Problem to solve
Every record must be repeated precisely as it stands.

Stored records:

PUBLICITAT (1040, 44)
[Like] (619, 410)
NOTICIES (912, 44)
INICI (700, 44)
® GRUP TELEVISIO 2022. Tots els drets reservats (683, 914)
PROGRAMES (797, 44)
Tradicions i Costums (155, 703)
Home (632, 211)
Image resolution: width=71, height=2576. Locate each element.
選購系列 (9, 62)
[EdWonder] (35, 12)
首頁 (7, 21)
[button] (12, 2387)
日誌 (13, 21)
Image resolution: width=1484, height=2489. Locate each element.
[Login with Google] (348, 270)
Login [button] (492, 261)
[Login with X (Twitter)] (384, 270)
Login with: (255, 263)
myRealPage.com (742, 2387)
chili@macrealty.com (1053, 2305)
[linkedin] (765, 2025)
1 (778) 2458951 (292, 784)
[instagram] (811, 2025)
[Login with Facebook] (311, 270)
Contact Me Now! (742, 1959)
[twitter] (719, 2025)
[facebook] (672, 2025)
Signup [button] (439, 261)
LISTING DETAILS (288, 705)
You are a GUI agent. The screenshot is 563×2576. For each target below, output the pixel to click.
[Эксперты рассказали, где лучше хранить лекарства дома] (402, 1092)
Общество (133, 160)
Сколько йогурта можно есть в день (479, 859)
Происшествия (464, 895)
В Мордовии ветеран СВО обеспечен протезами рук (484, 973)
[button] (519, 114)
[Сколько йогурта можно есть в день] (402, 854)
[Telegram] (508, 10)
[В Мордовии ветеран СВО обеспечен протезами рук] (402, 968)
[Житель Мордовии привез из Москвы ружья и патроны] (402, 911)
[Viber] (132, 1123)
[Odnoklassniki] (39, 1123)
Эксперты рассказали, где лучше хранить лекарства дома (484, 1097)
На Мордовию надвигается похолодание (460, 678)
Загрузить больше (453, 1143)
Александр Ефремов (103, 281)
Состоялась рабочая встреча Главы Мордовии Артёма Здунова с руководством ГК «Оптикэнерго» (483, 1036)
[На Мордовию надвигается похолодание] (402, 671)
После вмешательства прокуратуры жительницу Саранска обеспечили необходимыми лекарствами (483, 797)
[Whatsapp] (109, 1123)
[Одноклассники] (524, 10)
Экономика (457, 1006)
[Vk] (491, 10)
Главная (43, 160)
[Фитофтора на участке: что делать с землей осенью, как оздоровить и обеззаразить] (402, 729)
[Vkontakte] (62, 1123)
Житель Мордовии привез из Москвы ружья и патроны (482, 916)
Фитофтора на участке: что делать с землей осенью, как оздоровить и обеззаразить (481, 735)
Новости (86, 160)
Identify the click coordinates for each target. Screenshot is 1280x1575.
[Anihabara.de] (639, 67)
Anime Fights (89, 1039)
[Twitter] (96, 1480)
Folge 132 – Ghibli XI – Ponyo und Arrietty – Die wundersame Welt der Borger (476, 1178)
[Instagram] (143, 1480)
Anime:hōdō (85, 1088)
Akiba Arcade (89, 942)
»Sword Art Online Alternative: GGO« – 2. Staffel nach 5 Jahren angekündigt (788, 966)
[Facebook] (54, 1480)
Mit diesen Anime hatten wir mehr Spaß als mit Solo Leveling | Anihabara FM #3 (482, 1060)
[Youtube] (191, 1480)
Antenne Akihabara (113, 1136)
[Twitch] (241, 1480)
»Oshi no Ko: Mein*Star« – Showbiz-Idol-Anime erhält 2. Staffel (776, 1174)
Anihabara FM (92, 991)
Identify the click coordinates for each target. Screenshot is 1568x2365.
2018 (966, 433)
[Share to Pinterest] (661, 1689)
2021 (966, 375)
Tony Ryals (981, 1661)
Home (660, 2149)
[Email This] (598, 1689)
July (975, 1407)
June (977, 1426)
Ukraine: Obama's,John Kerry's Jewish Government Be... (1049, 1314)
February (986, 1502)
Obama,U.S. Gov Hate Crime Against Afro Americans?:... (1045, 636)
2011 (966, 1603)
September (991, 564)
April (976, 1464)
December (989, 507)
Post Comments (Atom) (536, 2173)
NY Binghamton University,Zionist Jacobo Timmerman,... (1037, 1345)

Final answer
PUBLICITAT (1040, 44)
[Like] (619, 410)
NOTICIES (912, 44)
INICI (700, 44)
® GRUP TELEVISIO 2022. Tots els drets reservats (683, 914)
PROGRAMES (797, 44)
Tradicions i Costums (155, 703)
Home (632, 211)
Image resolution: width=71, height=2576. Locate each element.
選購系列 (9, 62)
[EdWonder] (35, 12)
首頁 (7, 21)
[button] (12, 2387)
日誌 (13, 21)
Image resolution: width=1484, height=2489. Locate each element.
[Login with Google] (348, 270)
Login [button] (492, 261)
[Login with X (Twitter)] (384, 270)
Login with: (255, 263)
myRealPage.com (742, 2387)
chili@macrealty.com (1053, 2305)
[linkedin] (765, 2025)
1 (778) 2458951 (292, 784)
[instagram] (811, 2025)
[Login with Facebook] (311, 270)
Contact Me Now! (742, 1959)
[twitter] (719, 2025)
[facebook] (672, 2025)
Signup [button] (439, 261)
LISTING DETAILS (288, 705)
You are a GUI agent. The screenshot is 563×2576. For each target below, output the pixel to click.
[Эксперты рассказали, где лучше хранить лекарства дома] (402, 1092)
Общество (133, 160)
Сколько йогурта можно есть в день (479, 859)
Происшествия (464, 895)
В Мордовии ветеран СВО обеспечен протезами рук (484, 973)
[button] (519, 114)
[Сколько йогурта можно есть в день] (402, 854)
[Telegram] (508, 10)
[В Мордовии ветеран СВО обеспечен протезами рук] (402, 968)
[Житель Мордовии привез из Москвы ружья и патроны] (402, 911)
[Viber] (132, 1123)
[Odnoklassniki] (39, 1123)
Эксперты рассказали, где лучше хранить лекарства дома (484, 1097)
На Мордовию надвигается похолодание (460, 678)
Загрузить больше (453, 1143)
Александр Ефремов (103, 281)
Состоялась рабочая встреча Главы Мордовии Артёма Здунова с руководством ГК «Оптикэнерго» (483, 1036)
[На Мордовию надвигается похолодание] (402, 671)
После вмешательства прокуратуры жительницу Саранска обеспечили необходимыми лекарствами (483, 797)
[Whatsapp] (109, 1123)
[Одноклассники] (524, 10)
Экономика (457, 1006)
[Vk] (491, 10)
Главная (43, 160)
[Фитофтора на участке: что делать с землей осенью, как оздоровить и обеззаразить] (402, 729)
[Vkontakte] (62, 1123)
Житель Мордовии привез из Москвы ружья и патроны (482, 916)
Фитофтора на участке: что делать с землей осенью, как оздоровить и обеззаразить (481, 735)
Новости (86, 160)
Identify the click coordinates for each target. Screenshot is 1280x1575.
[Anihabara.de] (639, 67)
Anime Fights (89, 1039)
[Twitter] (96, 1480)
Folge 132 – Ghibli XI – Ponyo und Arrietty – Die wundersame Welt der Borger (476, 1178)
[Instagram] (143, 1480)
Anime:hōdō (85, 1088)
Akiba Arcade (89, 942)
»Sword Art Online Alternative: GGO« – 2. Staffel nach 5 Jahren angekündigt (788, 966)
[Facebook] (54, 1480)
Mit diesen Anime hatten wir mehr Spaß als mit Solo Leveling | Anihabara FM #3 (482, 1060)
[Youtube] (191, 1480)
Antenne Akihabara (113, 1136)
[Twitch] (241, 1480)
»Oshi no Ko: Mein*Star« – Showbiz-Idol-Anime erhält 2. Staffel (776, 1174)
Anihabara FM (92, 991)
Identify the click coordinates for each target. Screenshot is 1568x2365.
2018 (966, 433)
[Share to Pinterest] (661, 1689)
2021 (966, 375)
Tony Ryals (981, 1661)
Home (660, 2149)
[Email This] (598, 1689)
July (975, 1407)
June (977, 1426)
Ukraine: Obama's,John Kerry's Jewish Government Be... (1049, 1314)
February (986, 1502)
Obama,U.S. Gov Hate Crime Against Afro Americans?:... (1045, 636)
2011 (966, 1603)
September (991, 564)
April (976, 1464)
December (989, 507)
Post Comments (Atom) (536, 2173)
NY Binghamton University,Zionist Jacobo Timmerman,... (1037, 1345)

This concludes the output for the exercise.